No Bairro do Zambujal a arte urbana é uma arma pela inclusão e contra os preconceitos
Foi no passado dia 13 de abril que o Atrium rumou ao Bairro
do Zambujal, para uma visita que nos deu a conhecer um projecto excepcional,
que é o orgulho dos moradores daquele Bairro.
À nossa espera estava o Vítor Monteiro, o presidente da
CAZambujal, uma das associações que promoveu o projecto Zambujal 360.
Este projecto é promovido pela CAZambujal e
pela Ad Gentes – Associação Leigos Missionários da Consolata, duas
associações que têm desenvolvido um trabalho dedicado no contexto do acordo com
as Nações Unidas, contribuindo para transformar o estigma que recaía sobre o
Bairro, em novas oportunidades. Para o presidente da CAZambujal o projecto é um
orgulho para quem esteve nele envolvido, mas sobretudo para as pessoas que
moram no bairro.
A ideia principal do Zambujal 360 foi criar
uma galeria de arte urbana ao ar livre, com 17 obras representativas dos 17
objetivos de desenvolvimento sustentável da ONU.

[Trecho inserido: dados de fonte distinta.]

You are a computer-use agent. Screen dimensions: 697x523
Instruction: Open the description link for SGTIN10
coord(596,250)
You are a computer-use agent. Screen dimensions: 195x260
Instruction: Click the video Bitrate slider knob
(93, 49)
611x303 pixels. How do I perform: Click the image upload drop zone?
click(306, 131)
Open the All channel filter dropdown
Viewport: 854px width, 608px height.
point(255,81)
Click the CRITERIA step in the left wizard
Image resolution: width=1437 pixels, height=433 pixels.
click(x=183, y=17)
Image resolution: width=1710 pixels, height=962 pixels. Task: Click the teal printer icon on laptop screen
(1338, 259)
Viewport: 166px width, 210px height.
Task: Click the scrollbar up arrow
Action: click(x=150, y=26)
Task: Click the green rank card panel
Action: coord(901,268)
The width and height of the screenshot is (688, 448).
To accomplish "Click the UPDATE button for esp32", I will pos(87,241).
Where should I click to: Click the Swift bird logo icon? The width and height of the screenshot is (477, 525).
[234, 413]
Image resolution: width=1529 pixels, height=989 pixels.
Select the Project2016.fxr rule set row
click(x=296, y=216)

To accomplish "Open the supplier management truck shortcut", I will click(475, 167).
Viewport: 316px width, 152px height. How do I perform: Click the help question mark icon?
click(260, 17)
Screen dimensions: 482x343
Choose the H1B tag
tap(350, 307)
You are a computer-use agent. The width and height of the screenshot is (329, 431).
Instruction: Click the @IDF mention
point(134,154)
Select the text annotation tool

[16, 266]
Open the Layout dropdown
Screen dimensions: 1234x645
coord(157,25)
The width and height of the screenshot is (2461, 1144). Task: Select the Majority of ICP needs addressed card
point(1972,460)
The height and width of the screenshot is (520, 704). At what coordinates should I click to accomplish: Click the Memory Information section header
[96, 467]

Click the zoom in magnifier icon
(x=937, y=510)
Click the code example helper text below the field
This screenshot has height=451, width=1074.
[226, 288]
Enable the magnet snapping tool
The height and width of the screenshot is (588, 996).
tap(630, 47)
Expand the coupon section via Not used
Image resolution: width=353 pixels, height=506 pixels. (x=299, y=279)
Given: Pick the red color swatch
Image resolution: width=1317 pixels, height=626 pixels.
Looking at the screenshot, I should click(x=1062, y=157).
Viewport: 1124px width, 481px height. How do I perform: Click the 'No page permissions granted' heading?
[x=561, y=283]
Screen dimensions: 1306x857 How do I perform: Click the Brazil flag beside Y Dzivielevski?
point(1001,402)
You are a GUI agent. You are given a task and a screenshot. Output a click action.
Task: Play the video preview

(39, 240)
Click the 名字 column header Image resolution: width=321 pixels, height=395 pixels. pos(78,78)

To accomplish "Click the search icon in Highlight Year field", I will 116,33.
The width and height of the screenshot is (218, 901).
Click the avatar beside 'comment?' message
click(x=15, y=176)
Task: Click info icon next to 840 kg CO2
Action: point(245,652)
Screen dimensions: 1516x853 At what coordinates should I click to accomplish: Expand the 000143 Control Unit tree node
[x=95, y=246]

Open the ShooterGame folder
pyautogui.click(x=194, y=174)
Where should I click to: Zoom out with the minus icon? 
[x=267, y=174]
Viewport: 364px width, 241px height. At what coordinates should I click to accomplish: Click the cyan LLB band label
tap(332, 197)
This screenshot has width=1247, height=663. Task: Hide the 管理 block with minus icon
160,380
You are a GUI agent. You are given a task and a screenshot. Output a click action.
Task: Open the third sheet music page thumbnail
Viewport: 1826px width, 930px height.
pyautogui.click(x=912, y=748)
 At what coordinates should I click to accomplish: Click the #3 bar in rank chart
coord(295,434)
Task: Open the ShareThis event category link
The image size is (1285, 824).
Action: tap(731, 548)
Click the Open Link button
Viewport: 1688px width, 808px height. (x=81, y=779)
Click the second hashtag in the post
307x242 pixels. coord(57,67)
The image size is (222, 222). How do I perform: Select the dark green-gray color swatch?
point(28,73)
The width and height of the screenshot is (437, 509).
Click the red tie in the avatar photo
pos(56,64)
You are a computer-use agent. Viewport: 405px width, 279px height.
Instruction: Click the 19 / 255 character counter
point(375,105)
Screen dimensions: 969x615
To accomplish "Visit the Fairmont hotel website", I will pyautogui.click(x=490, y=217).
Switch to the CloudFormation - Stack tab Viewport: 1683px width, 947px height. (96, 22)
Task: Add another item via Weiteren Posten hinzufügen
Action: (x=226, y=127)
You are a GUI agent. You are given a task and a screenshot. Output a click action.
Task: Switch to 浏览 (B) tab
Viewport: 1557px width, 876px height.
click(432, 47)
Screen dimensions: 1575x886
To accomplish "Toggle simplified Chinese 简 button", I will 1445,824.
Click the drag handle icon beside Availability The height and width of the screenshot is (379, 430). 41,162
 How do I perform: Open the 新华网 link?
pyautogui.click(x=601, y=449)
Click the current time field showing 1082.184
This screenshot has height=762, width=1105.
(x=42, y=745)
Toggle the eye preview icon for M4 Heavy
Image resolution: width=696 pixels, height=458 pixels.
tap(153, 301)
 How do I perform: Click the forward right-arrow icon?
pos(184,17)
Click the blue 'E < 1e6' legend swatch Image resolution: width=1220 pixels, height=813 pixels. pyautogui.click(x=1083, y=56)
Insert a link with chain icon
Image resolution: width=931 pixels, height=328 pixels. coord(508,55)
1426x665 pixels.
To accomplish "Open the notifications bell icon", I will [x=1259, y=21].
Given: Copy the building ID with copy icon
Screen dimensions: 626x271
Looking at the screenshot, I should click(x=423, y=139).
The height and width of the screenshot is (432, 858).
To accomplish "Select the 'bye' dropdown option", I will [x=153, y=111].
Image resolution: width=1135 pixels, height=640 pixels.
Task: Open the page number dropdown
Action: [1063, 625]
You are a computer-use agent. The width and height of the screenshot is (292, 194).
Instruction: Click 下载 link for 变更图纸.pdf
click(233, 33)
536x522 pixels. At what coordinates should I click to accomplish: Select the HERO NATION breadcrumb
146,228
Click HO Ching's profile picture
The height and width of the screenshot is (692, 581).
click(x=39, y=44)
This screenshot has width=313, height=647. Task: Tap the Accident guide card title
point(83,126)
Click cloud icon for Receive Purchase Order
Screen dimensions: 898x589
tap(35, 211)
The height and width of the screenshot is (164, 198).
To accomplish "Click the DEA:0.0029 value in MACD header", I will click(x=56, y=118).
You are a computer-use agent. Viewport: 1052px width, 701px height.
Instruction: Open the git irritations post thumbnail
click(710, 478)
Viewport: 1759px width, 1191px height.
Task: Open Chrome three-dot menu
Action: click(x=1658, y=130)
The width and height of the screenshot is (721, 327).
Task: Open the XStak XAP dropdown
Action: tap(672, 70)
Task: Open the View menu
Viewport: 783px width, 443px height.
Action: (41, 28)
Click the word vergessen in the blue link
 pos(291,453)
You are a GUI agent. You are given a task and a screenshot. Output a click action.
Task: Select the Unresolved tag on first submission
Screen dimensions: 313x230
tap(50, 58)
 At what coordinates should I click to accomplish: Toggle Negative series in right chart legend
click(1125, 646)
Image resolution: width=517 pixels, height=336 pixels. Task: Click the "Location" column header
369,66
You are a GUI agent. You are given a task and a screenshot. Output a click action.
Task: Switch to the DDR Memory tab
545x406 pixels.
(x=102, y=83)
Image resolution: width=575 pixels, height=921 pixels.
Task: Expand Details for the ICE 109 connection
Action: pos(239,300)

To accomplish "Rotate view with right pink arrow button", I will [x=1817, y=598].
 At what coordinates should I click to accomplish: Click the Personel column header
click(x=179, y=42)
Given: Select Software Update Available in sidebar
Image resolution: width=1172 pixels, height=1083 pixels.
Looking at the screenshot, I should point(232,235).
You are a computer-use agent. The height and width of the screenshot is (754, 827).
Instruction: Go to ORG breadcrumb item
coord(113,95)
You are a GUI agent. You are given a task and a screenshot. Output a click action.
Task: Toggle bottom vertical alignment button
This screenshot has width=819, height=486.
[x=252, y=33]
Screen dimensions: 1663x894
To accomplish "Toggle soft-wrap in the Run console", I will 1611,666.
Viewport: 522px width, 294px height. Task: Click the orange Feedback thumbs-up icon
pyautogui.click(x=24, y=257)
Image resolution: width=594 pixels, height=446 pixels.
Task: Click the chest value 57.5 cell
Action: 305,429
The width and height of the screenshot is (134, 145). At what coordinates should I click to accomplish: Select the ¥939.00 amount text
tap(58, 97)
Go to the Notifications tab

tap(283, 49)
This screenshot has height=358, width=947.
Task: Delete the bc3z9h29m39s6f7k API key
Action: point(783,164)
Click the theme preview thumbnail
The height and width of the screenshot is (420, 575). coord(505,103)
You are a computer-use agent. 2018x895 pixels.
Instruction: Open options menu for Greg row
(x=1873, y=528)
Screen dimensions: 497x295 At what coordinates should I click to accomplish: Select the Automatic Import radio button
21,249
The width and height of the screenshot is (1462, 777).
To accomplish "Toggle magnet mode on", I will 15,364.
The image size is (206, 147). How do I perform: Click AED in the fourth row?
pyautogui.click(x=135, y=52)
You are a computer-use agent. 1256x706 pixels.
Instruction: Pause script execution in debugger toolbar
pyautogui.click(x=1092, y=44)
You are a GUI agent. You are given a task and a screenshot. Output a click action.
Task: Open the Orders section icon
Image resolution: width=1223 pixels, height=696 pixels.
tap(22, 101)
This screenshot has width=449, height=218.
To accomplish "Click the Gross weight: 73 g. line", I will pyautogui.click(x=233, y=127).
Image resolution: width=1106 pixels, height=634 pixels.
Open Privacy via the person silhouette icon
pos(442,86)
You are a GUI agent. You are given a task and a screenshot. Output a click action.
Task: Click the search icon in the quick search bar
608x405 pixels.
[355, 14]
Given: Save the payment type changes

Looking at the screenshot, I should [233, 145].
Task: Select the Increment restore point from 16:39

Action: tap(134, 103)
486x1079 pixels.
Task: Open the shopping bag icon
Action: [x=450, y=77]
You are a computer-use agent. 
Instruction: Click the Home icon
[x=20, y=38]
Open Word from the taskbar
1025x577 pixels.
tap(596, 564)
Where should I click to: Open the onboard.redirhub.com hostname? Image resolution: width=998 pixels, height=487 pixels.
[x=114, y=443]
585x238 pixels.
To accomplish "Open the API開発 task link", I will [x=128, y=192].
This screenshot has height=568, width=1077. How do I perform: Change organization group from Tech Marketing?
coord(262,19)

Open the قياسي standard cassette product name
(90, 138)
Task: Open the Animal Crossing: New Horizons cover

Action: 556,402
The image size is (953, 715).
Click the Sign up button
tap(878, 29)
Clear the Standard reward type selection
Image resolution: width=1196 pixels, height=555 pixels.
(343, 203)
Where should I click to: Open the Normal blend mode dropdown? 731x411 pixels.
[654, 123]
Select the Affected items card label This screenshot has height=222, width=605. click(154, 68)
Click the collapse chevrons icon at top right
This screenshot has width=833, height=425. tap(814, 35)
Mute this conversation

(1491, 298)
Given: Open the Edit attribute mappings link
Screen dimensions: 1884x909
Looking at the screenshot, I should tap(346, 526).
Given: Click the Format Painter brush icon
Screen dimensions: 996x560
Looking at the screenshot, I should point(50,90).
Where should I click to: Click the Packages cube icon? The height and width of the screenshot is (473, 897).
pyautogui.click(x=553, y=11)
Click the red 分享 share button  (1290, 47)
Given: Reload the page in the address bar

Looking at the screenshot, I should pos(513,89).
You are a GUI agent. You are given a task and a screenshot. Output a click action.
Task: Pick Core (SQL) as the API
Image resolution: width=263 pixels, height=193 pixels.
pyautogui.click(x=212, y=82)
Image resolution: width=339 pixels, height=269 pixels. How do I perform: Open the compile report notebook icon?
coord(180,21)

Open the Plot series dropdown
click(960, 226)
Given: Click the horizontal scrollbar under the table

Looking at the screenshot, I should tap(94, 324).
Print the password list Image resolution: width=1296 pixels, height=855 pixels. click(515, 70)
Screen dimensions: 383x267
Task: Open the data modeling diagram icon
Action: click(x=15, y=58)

Recordemos aqui esses objetivos de desenvolvimento
sustentável (ODS), que no fundo constituem 17 metas globais que apontam para um
futuro mais justo, sustentável e próspero para a população do mundo:
Erradicação da Pobreza; Fome Zero e Agricultura Sustentável;
Saúde e Bem-Estar; Educação de Qualidade; Igualdade de Género; Água Potável e
Saneamento; Energia Acessível e Limpa; Trabalho Decente e Crescimento
Económico; Indústria, Inovação e Infraestrutura; Redução das Desigualdades;
Cidades e Comunidades Sustentáveis; Consumo e Produção Sustentáveis; Ação
Contra a Mudança Global do Clima; Vida na Água; Vida Terrestre; Paz, Justiça e
Instituições Eficazes; e Parcerias e Meios de Implementação.
A visita iniciou-se nas instalações da CAZambujal, com uma
conversa com Vítor Monteiro que nos fez o relato da vida e da obra desta
associação, em prol dos moradores do Bairro do Zambujal.
Seguiu-se uma caminhada percorrendo todas as 17 obras, cada
uma delas com uma história associada às gentes do Bairro. Foi uma experiência
muito interessante e enriquecedora que nos mostrou uma visão pouco conhecida desta
comunidade.
Este é de facto um projecto que, no dizer de Vítor Monteiro,
tem contribuído para abrir o bairro à comunidade exterior e às escolas,
combatendo o preconceito e o estigma que sobre ele existiam - e ainda existem -
tornando-se um motivo de um orgulho muito grande para os seus moradores.
A jornada terminou com um animado almoço num restaurante do Bairro, a Churrasqueira Ana de Alfragide.